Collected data
§ §
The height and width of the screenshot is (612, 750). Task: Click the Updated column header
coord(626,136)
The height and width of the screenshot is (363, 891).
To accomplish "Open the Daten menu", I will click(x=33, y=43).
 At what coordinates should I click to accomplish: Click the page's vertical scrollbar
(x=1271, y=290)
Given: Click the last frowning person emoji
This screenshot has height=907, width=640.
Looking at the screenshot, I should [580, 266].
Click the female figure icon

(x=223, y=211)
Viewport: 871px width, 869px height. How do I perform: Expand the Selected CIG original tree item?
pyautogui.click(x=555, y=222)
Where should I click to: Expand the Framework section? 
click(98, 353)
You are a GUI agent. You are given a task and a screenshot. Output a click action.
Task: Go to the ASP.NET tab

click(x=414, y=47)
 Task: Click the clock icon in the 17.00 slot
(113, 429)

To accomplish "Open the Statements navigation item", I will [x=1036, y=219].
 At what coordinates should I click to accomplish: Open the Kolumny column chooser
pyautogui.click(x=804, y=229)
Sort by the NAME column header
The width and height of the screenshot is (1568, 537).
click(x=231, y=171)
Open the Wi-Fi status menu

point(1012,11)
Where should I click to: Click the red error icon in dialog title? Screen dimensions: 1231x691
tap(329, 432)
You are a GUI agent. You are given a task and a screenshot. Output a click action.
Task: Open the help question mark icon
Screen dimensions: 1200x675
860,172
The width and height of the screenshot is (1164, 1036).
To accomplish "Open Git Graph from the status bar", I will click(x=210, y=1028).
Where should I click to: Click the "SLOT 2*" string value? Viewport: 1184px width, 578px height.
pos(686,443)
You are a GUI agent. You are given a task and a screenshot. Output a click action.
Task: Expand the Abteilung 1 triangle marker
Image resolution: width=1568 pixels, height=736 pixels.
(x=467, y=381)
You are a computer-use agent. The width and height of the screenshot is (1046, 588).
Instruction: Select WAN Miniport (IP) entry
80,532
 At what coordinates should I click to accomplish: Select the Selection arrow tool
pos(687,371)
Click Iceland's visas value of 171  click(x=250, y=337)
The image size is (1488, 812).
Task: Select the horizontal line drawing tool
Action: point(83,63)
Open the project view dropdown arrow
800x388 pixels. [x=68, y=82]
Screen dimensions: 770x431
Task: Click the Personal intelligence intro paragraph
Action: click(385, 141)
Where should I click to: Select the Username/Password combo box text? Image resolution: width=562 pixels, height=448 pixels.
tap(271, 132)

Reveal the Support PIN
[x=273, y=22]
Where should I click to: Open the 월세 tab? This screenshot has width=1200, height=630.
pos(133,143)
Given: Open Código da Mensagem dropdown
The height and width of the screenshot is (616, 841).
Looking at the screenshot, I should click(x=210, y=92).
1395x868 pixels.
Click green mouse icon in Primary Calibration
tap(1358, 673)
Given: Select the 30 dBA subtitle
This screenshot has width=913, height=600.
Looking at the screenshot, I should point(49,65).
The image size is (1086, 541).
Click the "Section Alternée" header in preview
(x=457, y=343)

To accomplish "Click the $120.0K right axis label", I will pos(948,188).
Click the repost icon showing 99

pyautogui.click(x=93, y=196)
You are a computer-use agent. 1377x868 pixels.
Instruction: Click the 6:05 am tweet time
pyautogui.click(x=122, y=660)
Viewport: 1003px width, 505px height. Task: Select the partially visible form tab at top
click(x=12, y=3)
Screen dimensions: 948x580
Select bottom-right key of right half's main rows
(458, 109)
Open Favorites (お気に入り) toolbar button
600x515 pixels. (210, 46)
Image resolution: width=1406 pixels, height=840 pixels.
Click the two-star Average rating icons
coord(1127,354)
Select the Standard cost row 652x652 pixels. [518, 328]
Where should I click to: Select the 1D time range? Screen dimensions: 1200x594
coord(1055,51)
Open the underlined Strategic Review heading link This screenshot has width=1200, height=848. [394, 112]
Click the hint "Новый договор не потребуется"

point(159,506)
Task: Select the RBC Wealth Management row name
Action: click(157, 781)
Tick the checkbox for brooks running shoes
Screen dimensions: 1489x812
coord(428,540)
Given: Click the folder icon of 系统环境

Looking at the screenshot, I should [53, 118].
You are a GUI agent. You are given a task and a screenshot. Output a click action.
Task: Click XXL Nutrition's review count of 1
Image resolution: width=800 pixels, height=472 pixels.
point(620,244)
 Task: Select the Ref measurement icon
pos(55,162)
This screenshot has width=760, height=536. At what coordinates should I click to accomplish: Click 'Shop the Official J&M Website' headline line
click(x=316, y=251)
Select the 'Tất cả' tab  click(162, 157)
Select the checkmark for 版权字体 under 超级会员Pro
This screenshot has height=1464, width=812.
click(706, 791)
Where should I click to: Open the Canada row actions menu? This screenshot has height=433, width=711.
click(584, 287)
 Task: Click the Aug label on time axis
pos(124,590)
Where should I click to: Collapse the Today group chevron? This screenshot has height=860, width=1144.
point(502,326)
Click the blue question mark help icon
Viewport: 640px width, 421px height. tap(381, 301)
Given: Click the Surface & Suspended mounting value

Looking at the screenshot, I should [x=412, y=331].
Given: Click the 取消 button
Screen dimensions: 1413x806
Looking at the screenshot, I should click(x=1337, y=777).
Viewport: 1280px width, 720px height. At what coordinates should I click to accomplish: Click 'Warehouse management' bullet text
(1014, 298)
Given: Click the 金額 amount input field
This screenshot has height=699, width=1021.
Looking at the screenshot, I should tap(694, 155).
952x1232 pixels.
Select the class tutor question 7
§ §
> [What is required]: Return a copy of every line in the records that includes the string "computer".

> [Final answer]:
You are a computer-use agent. The width and height of the screenshot is (1046, 588).
You are a computer-use agent. 1377x868 pixels.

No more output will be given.